* Task requirements
1. List every person named in the article about Obama's jobs plan.
2. Quote the article about Obama's jobs plan word for word, everything from "Peter Nicholas And" down to "one by one.".
3. Extend the article about Obama's jobs plan, starting after its final sentence.

* Text section
· · · ·

Obama urging votes on ‘pieces’ of jobs plan

President Barack Obama speaks about his jobs plan at West Wilkes High School in Millers Creek, N.C., on Monday. (Associated Press)
Peter Nicholas And Lisa Mascaro Tribune Washington bureau

MILLERS CREEK, N.C. – Bowing to political necessity, President Barack Obama pushed Congress to pass his jobs plan in what he called “bite-size pieces” that might prove tougher for Republican lawmakers to reject than the $447 billion package voted down by the Senate last week.

Obama’s advisers had initially presented the jobs plan as a take-it-or-leave-it proposition. But that strategy collapsed last week, after Senate Democrats failed to muster the 60 votes necessary to break a filibuster and force a vote on a plan that has become the centerpiece of Obama’s agenda.

After weeks spent demanding that Congress “pass this bill,” Obama rolled out a new message Monday at the opening of his three-day bus tour through North Carolina and Virginia: Pass specific elements of the bill, one by one.

Speaking at West Wilkes High School, the president said that “even though they said no the first time, we’re going to give them another chance.”

“I think maybe the first time, because we had it all in one bill, they … didn’t know what they were voting against,” Obama added. “So we’re going to chop it up into bite-size pieces and give them another chance to look out for your job instead of looking out for their own jobs.”

The Senate plans to cast a vote as early as this week on the first component of Obama’s jobs plan: $35 billion to save the jobs of public school teachers, police and firefighters.

Sen. Harry Reid, D-Nev., the majority leader, made the announcement Monday as Obama set out on the trip.

“We’re going to do our utmost to do this as quickly as we can,” Reid told reporters. He promised “one jobs bill a week” in the days ahead. Each would be financed by a version of a previously proposed surtax on millionaires. In this case, it would be a 0.5 percent tax on those earning beyond $1 million a year.

· · · ·

* Data extract

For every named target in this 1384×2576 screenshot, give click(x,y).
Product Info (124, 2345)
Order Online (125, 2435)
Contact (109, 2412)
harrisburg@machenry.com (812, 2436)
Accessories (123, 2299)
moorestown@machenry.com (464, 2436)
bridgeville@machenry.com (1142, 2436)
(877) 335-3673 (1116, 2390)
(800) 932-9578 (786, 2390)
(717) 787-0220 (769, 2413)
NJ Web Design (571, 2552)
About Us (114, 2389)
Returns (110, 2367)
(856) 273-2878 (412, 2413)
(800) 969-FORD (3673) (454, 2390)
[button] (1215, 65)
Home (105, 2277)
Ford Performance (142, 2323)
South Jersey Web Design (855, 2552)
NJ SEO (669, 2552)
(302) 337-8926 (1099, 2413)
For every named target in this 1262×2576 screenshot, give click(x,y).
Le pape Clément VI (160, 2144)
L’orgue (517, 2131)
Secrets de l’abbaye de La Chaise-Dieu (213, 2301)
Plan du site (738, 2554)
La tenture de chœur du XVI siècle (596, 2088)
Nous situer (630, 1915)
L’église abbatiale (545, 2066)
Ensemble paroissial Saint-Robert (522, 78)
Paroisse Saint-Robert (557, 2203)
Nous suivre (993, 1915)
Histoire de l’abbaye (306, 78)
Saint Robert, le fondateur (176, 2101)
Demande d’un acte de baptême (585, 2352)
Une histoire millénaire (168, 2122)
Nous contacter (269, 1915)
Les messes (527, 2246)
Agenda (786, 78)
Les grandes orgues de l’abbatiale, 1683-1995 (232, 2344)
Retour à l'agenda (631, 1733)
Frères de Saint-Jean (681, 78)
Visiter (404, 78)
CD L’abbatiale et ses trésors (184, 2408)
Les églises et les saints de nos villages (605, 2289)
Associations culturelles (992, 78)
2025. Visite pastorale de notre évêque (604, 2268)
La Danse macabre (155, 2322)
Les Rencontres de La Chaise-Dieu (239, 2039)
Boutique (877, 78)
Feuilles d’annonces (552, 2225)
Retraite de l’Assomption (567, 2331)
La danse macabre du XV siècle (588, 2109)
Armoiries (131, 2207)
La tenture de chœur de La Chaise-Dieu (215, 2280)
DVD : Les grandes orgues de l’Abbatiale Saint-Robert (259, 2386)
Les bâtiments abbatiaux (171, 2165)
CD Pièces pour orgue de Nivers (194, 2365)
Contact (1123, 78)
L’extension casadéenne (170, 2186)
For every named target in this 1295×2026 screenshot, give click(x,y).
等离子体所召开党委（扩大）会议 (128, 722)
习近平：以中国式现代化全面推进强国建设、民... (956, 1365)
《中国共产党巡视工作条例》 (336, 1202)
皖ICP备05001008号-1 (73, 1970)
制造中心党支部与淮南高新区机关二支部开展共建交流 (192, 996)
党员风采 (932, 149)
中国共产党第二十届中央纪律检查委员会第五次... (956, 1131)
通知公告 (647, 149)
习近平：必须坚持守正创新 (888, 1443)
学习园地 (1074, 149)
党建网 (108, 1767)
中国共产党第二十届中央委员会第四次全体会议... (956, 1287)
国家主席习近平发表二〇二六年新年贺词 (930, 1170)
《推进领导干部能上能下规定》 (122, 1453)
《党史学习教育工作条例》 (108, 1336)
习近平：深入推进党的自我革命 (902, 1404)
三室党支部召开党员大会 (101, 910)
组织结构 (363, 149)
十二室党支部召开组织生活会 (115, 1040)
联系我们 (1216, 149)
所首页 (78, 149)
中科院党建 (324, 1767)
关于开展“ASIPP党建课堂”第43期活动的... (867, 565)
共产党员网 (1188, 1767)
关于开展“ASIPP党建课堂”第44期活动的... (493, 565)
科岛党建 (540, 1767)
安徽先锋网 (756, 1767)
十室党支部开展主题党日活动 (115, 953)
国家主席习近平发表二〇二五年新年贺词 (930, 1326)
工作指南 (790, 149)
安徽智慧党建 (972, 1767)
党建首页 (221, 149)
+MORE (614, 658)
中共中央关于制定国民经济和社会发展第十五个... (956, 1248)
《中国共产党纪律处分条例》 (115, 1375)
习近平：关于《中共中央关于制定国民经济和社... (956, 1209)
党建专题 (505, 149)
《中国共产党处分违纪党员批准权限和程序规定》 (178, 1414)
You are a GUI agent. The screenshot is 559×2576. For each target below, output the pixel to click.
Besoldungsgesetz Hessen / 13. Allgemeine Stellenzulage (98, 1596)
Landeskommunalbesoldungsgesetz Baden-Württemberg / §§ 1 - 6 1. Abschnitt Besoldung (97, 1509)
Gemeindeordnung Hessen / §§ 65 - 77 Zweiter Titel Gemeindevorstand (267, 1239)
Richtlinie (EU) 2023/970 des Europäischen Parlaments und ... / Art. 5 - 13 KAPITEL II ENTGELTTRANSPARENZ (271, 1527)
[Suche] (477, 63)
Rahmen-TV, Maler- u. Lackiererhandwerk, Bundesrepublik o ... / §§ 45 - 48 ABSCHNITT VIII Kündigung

· · · ·

* Outputs for the tasks
1.
Barack Obama
Peter Nicholas
Lisa Mascaro
Harry Reid

2.
Peter Nicholas And Lisa Mascaro Tribune Washington bureau

MILLERS CREEK, N.C. – Bowing to political necessity, President Barack Obama pushed Congress to pass his jobs plan in what he called “bite-size pieces” that might prove tougher for Republican lawmakers to reject than the $447 billion package voted down by the Senate last week.

Obama’s advisers had initially presented the jobs plan as a take-it-or-leave-it proposition. But that strategy collapsed last week, after Senate Democrats failed to muster the 60 votes necessary to break a filibuster and force a vote on a plan that has become the centerpiece of Obama’s agenda.

After weeks spent demanding that Congress “pass this bill,” Obama rolled out a new message Monday at the opening of his three-day bus tour through North Carolina and Virginia: Pass specific elements of the bill, one by one.

3.
Senate Republicans immediately denounced the $35 billion proposal as another bailout for public-sector workers. Past efforts to ship funding to cash-strapped states did not prevent teacher layoffs, they said.

“It is disappointing that Senate Democrats are still focused on the same temporary stimulus spending that’s failed to solve our jobs crisis,” said Senate Republican leader Mitch McConnell of Kentucky.

Day one of the bus tour took Obama through Republican parts of a state that will be a battleground in the 2012 presidential election. The high school sits in Wilkes County, where Republicans outnumber Democrats by nearly 2 to 1. Obama hopes that such visits will build bipartisan, grass-roots support for his jobs plan, pressuring Republican lawmakers into voting his way. He said Republicans face a stark choice: pass legislation preventing layoffs of public employees, or come home and tell constituents why teachers, police and firefighters must lose their jobs.

“If they vote against taking steps that we know will put Americans back to work right now, then they’re not going to have to answer to me,” Obama said earlier in a visit to Asheville. “They’re going to have to answer to you.”